* _WHAT YOU ARE ASKED TO DO_
Continue the news article about the president's planned trip to Asia during the government shutdown, starting right after its last sentence.

John T. Bennett, CQ-Roll Call on

Published in Political News

WASHINGTON — President Donald Trump is soon slated to be 5,000 miles from Washington talking soybeans and tariffs, possibly hamstringing any efforts to end the government shutdown.

With Republican and Democratic lawmakers digging into their positions about how to revive the federal machine, perhaps only presidential prodding could help end the funding stalemate. But as Trump prepares to leave for Asia late Friday night, the shutdown is set to roll on without a solution in sight.

“Given the power the president has over congressional Republicans, he is the key to how this shutdown ends,” G. William Hoagland, a former aide to Senate GOP leadership, said in a Wednesday email. “Being out of the country need not prevent negotiations going forward in his absence, but it is likely to further prolong any major agreement until he returns.

“The only time a president was out of the country during a shutdown was in 1995-1996,” Hoagland said of the government shuttering under President Bill Clinton. “But it was brief, for Anwar Sadat’s funeral, and even then Speaker Newt Gingrich was on Air Force One — but, remember, Gingrich was peeved because he had to get off the plane from the back entrance, and I doubt there was any interaction between the two of them at that time.”

Three decades have passed since, but one thing remains the same: Should lawmakers reach a deal to reopen the government while Trump is abroad, whatever legislation both chambers agree to would have to be flown to Asia for his physical signature, a White House official said, echoing the president’s near-daily dig at his predecessor Joe Biden: “No autopen.”

Trump is not expected to meet with senior congressional Democrats before his scheduled departure for Asia, the official said. And he has made clear that no such meeting would happen next week even if he canceled the trip, which includes a regional summit in Malaysia, a stop in Japan and a likely sit-down with Chinese President Xi Jinping in Korea.

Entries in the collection

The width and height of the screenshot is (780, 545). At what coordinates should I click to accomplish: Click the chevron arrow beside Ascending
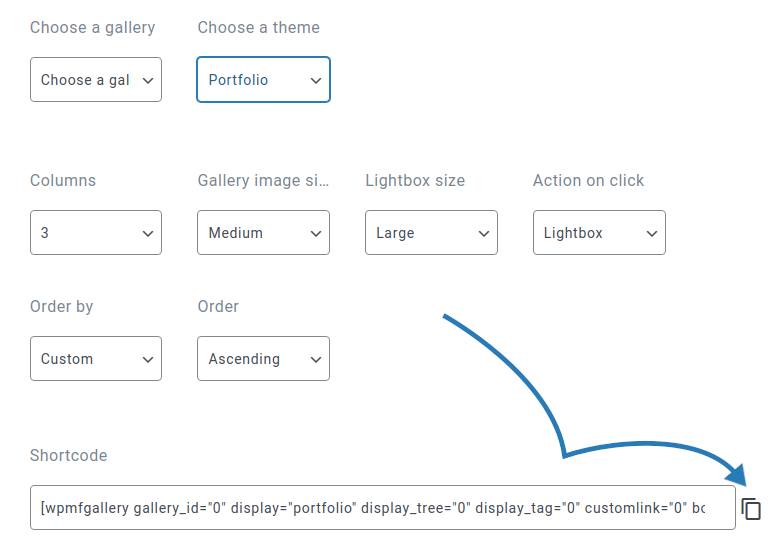(316, 359)

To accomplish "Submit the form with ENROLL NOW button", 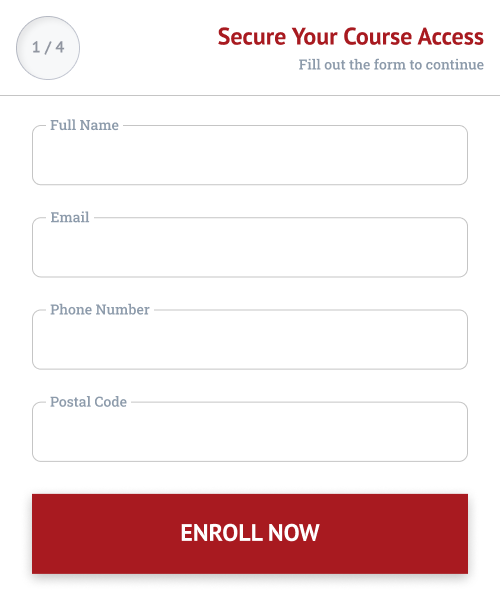I will point(250,534).
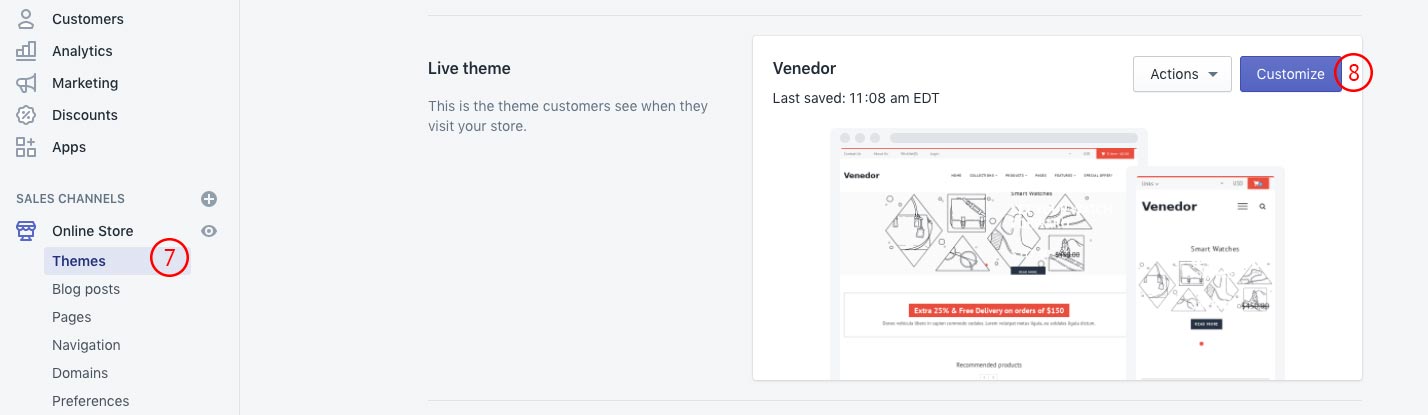View online store with the eye icon

point(209,231)
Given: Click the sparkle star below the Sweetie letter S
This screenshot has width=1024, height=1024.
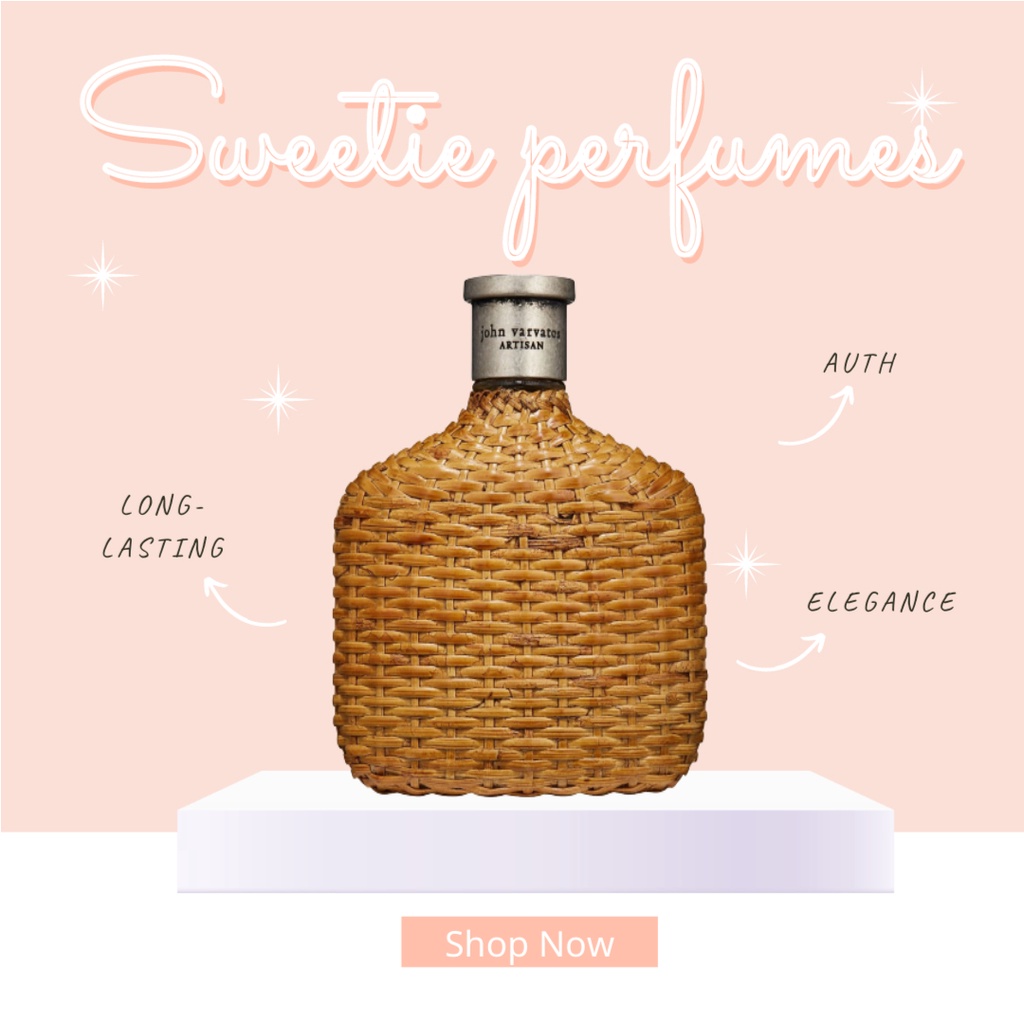Looking at the screenshot, I should 103,275.
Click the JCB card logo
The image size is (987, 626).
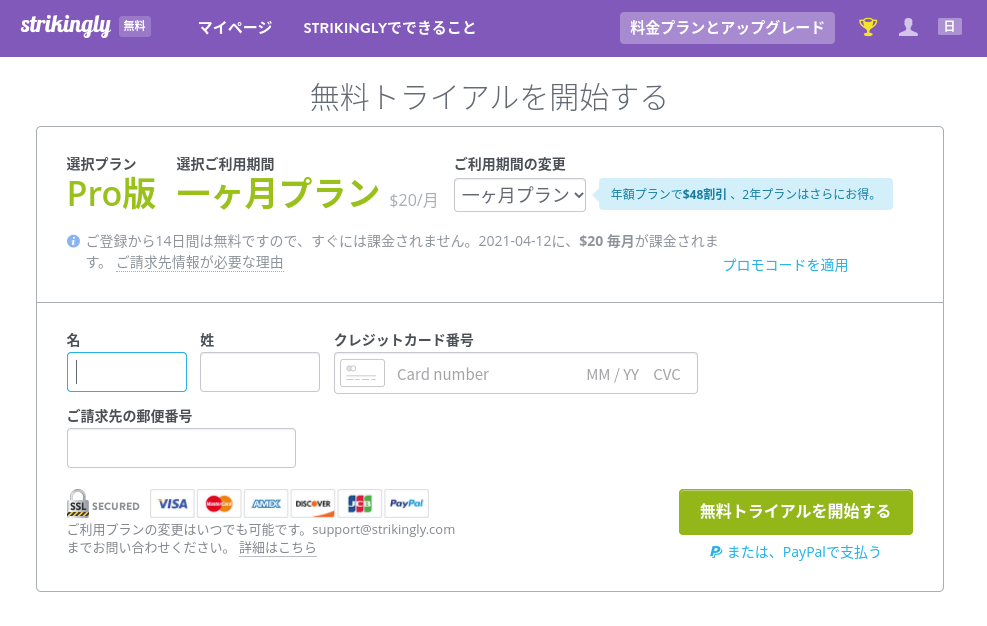359,504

* _EXERCISE RESPONSE_
“The government has to be open,” Trump told reporters Tuesday when asked if he would meet with Democratic leaders Charles E. Schumer and Hakeem Jeffries only after the Senate passes a House-approved measure to fund the government through Nov. 21. “Do you know how long it would take for them to do that? Just say, ‘OK, government’s open.’ That’s it. There is nothing. They’re not negotiating.”

But Trump and Republicans leaders aren’t either.

“I don’t know what there is to negotiate. This is about opening up the government,” Senate Majority Leader John Thune said at the White House after a Tuesday lunch with the president. “We have offered them several off-ramps now. The Democrats want something that’s totally untenable.”

Under a mid-afternoon autumn sun on the White House’s north driveway, the South Dakota Republican at times appeared exasperated.

“What you do have is a bill that’s passed the House, sitting at the desk in the Senate that the president is prepared to sign, to open up the government. So I’m not sure [why] people keep saying, ‘Negotiate.’ Negotiate what? I don’t know what that is right now,” he told reporters. “The government needs to open up, and then we’re happy to sit down and talk about any other issues that Democrats want to talk about.”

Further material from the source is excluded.